Computer Games - A Hard Habit to Break?
It's fair to say that Santa will need all of his little helpers' assistance in delivering all the computer games consoles and software on Christmas lists this year.
The computer games industry is thought to contribute over £1bn annually to the UK economy, with much of that spend coming in the festive season.
This season the market is expected to be dominated by the latest version of the multi-player online role-playing game World of Warcraft: Cataclysm.
Clearly big business and undoubtedly lots of fun.
But amid all the fun, Panorama has been investigating a more worrisome side to the games industry - whether or not some people find video gaming - in its many forms - addictive.

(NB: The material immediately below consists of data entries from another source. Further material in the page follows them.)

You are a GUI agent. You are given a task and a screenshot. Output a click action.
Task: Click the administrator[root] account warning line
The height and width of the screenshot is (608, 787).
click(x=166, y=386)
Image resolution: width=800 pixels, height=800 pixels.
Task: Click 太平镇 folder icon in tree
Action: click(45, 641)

The programme speaks to some young people who've dropped out of school and university to play games for anything up to 21 hours a day. They describe their obsessive gaming as an addiction.
It's not the first time the games industry has had accusations levelled at it. The usual charges included accusations that violence in the games can cause copycat behaviour in real life, but as the industry grows, experts are now concerned by the potential psychological harm of addiction.
For most, playing games is simply a hobby, but parents and teachers groups have raised concerns and called for independent research into this virtual world that 'Addicted to Games?' highlights.
Addicted to Games? is not the first time Panorama has looked at the Christmas games market.
In rather more innocent times, Panorama reporter Max Robertson dressed as a slightly grumpy Father Christmas to discover what toys were must-haves for children in 1955.